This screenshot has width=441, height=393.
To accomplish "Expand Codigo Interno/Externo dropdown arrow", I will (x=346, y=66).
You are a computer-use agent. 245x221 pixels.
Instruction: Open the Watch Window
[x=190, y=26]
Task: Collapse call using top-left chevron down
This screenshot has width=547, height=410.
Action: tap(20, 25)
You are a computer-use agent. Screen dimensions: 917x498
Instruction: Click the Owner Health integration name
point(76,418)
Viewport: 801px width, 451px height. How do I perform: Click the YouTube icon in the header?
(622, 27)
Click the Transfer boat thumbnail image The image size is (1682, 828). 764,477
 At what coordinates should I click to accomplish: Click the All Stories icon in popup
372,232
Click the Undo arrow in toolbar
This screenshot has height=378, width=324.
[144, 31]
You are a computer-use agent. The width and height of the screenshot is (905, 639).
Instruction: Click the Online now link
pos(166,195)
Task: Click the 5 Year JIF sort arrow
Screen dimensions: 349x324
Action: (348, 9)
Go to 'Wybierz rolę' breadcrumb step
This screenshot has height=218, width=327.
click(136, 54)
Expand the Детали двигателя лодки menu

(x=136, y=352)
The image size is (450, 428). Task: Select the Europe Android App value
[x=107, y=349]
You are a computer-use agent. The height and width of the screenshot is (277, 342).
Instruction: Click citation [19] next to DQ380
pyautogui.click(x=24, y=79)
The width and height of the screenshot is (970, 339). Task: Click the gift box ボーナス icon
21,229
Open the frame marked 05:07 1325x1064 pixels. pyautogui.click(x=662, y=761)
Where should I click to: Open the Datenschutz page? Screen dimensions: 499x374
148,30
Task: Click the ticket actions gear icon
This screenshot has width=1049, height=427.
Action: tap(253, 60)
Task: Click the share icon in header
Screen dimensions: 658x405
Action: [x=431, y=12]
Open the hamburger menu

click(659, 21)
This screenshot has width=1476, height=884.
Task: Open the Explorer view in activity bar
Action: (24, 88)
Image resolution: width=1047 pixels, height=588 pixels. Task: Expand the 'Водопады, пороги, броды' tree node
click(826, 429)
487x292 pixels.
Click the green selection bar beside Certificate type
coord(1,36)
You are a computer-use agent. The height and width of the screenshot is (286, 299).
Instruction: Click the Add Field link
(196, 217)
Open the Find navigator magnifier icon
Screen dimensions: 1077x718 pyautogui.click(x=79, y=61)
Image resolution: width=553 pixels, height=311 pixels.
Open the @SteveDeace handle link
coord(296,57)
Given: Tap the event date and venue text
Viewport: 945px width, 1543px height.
────
- _Your task_
List every line of the listing above that contains the word "menu".

- _Finished answer_
Expand the Детали двигателя лодки menu
Open the hamburger menu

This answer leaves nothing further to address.